Aude Lancelin a-t-elle été virée de "L'Obs" pour des raisons politiques ? C'est ce que laisse entendre Médiapart dans une récente enquête sur le licenciement de la numéro 2 de "L'Obs". A un an de la présidentielle, la journaliste en charge des pages "Débats" de l'hebdomadaire aurait payé les trop nombreuses tribunes offertes aux penseurs de la gauche de la gauche. Balayant les raisons "managériales" avancées par "L'Obs", le site d'investigation n'hésite pas à sous-entendre de possibles interventions de l'Elysée dans ce dossier, à moins d'un an de la présidentielle.
Hier dans Libération, une quarantaine d'intellectuels et de personnalités ont cosigné une tribune pour dénoncer à leur tour le "licenciement très politique" d'Aude Lancelin. "La chose est donc clairement signifiée : toutes les gauches n'ont pas droit de cité dans certains journaux de gauche.
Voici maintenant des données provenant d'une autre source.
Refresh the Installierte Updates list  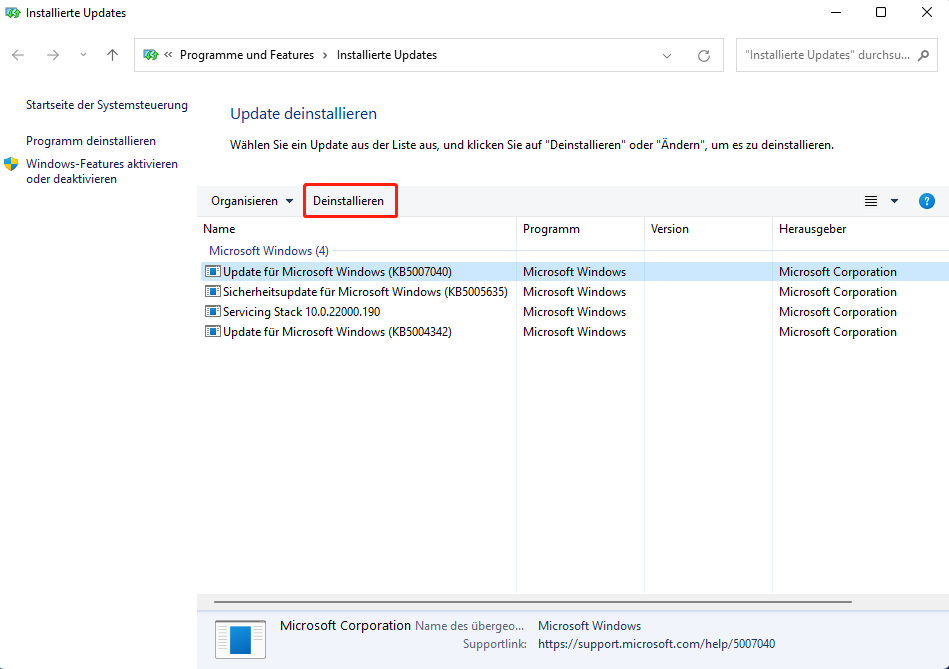704,56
Il fallait par conséquent en chasser la personne qui leur donnait la parole", analyse le texte signé notamment par l'acteur Denis Podalydès, Claude Lanzmann, l'intellectuel Emmanuel Todd ou encore le philosophe Alain Badiou.
"Cette opération de police intellectuelle ne prend pleinement son sens qu'à la lumière de l'élection de l'année prochaine que François Hollande, dont la candidature est désormais un secret de polichinelle, envisage visiblement avec appréhension. Et avec le souci que ce qu'il considère comme 'sa' presse soit en ordre de marche, c'est-à-dire débarrassée de toute voix dissonante", dénoncent les signataires.
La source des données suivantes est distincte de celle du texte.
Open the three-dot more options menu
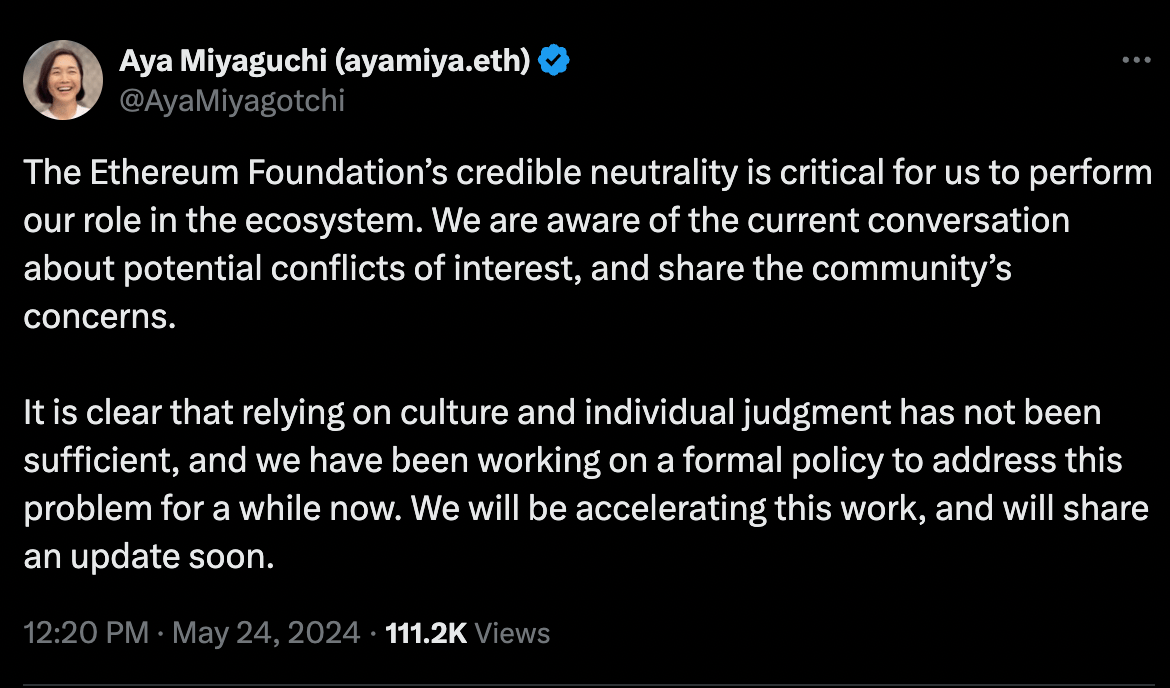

Sur fond de ventes en baisse, "L'Obs" traverse actuellement une grave crise de gouvernance. Lors d'un conseil de surveillance le 11 mai dernier, Matthieu Croissandeau a été confirmé dans ses fonctions par Pierre Bergé, Xavier Niel et Matthieu Pigasse, les propriétaires du titre depuis janvier 2014. Aude Lancelin et un autre adjoint, Pascal Riché, ont pour leur part été écartés.
En colère face à ce "limogeage brutal" et à la "stratégie illisible" de Matthieu Croissandeau, l'ensemble des salariés de "L'Obs" ont tenu à exprimer leur insatisfaction. Ils ont ainsi adopté à plus de 80% une motion de défiance - la première dans l'histoire du journal - contre Matthieu Croissandeau le 12 mai dernier.
Lancée en octobre 2014, la nouvelle formule de "L'Obs" n'a pas trouvé son public. Les ventes du journal ont continué de fortement s'éroder avec 383.800 exemplaires (diffusion France payée) au premier trimestre, contre 503.400 en 2012 ! Matthieu Croissandeau a promis "d'adapter" sa formule pour inverser la tendance.